- DATA SECTION:
────
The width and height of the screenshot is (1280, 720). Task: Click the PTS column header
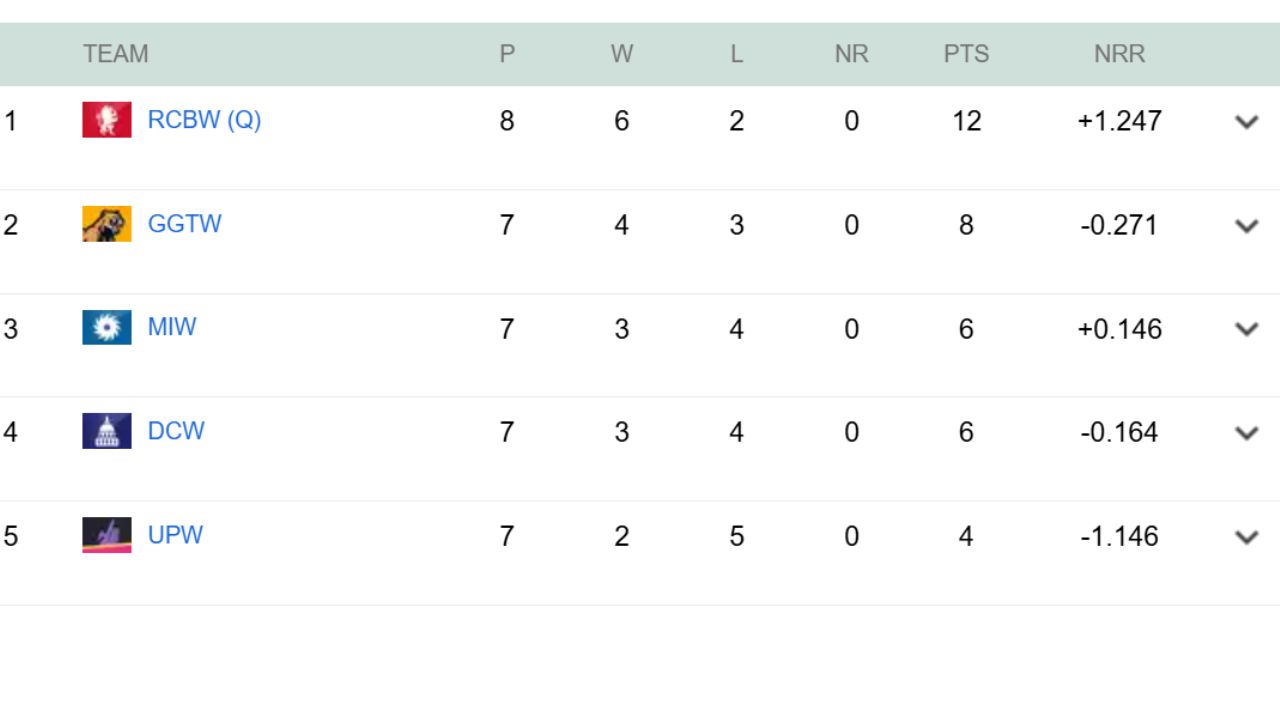point(966,55)
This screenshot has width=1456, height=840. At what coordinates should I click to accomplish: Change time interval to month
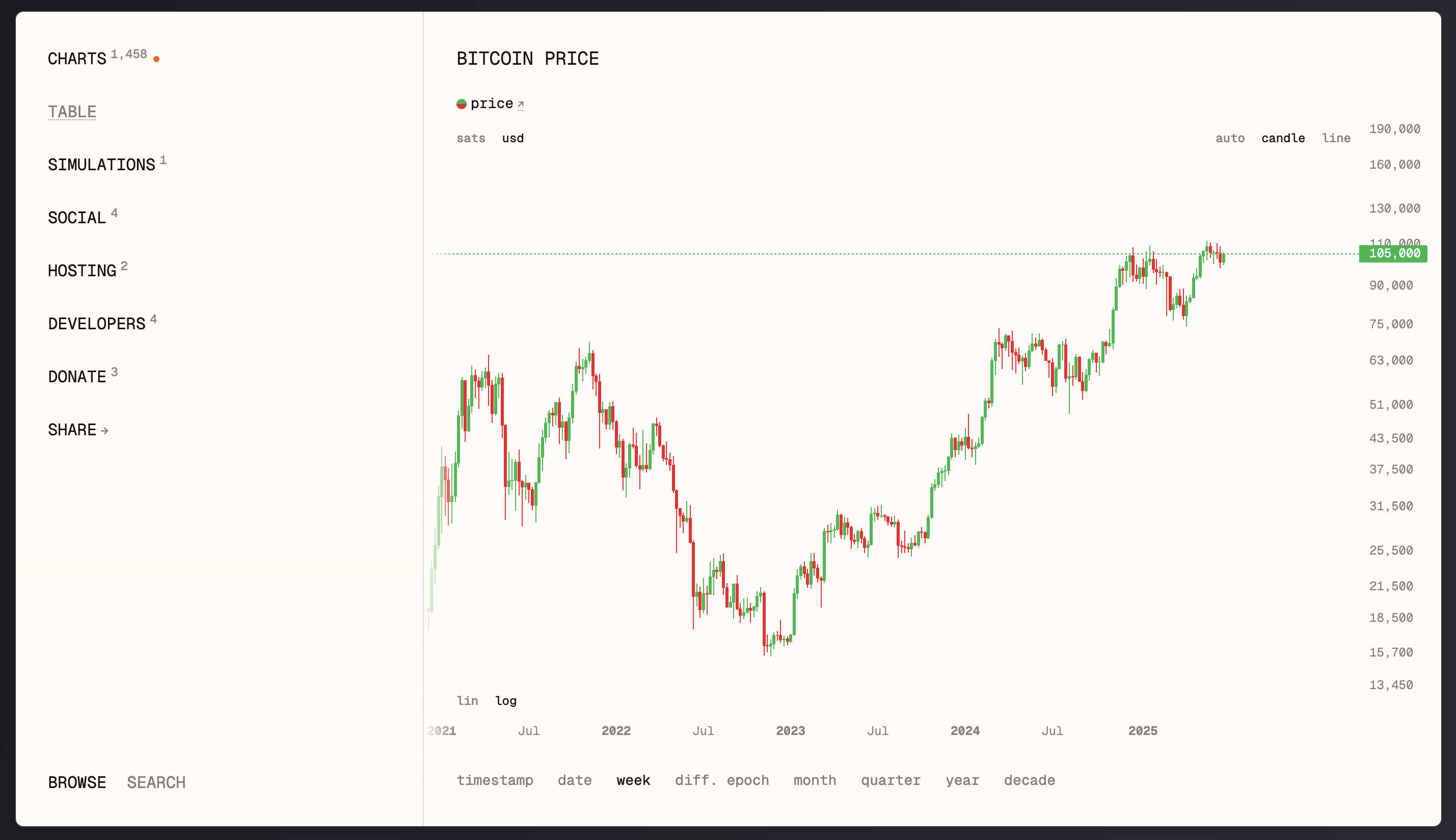point(815,780)
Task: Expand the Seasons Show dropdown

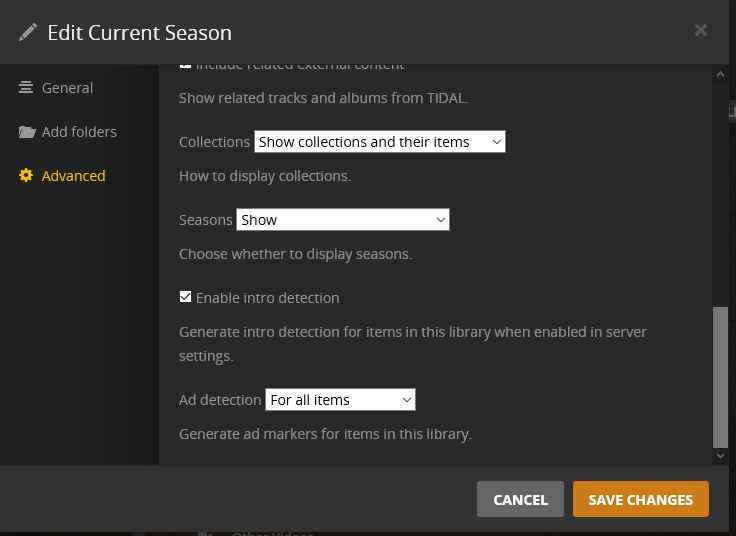Action: (x=342, y=220)
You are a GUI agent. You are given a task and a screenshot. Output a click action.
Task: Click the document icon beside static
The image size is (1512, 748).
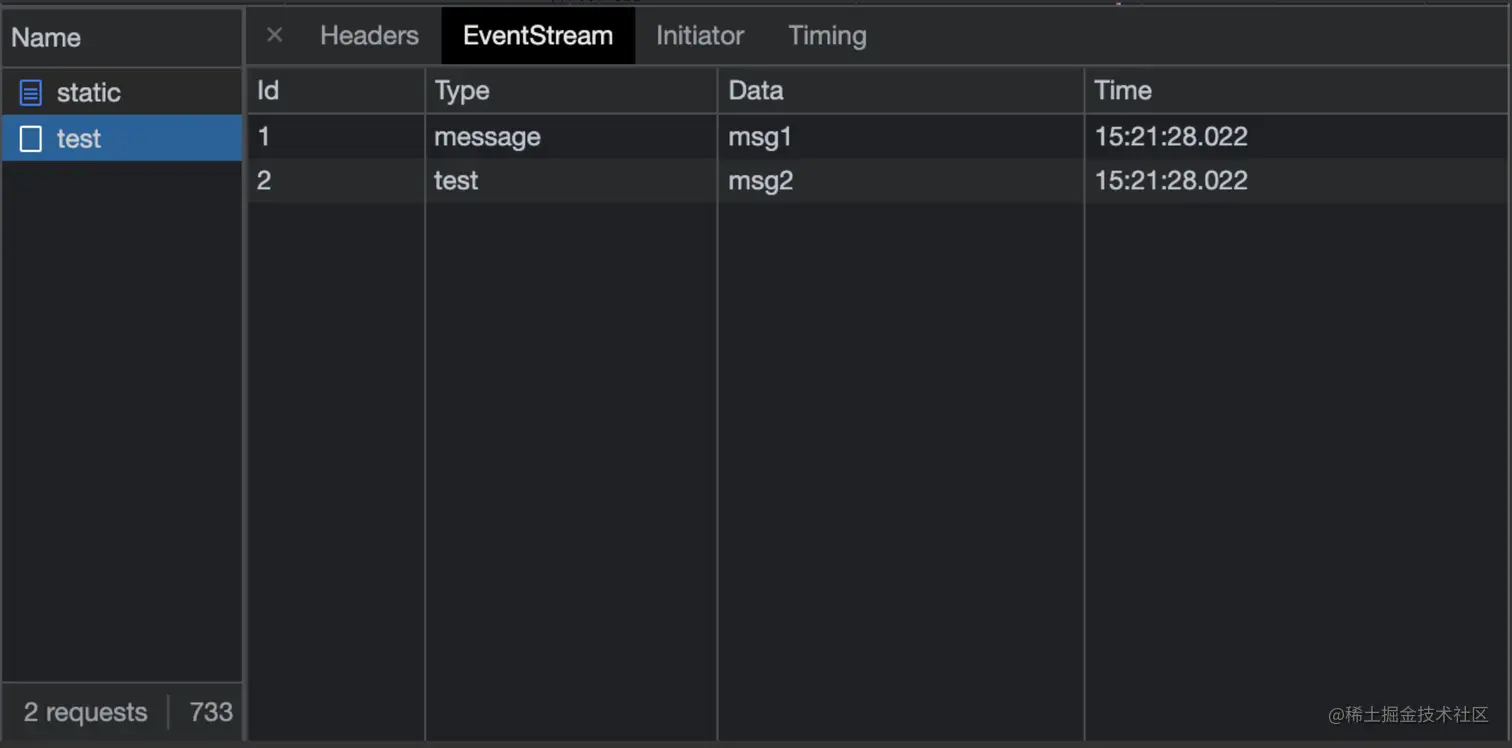click(31, 93)
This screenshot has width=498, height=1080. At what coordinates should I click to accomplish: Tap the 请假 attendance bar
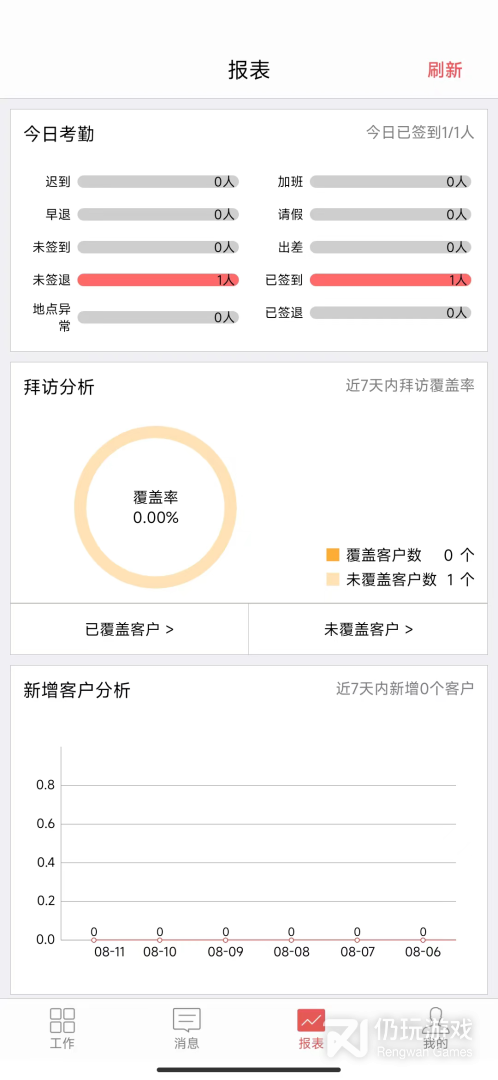tap(391, 214)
────
- BRIEF: Your task is to copy exactly the lines from the line containing "This screenshot has width=498, height=1080." through the final line of the listing above and to omit every picture.

- FINAL ANSWER:
This screenshot has width=498, height=1080. At what coordinates should I click to accomplish: Tap the 请假 attendance bar
tap(391, 214)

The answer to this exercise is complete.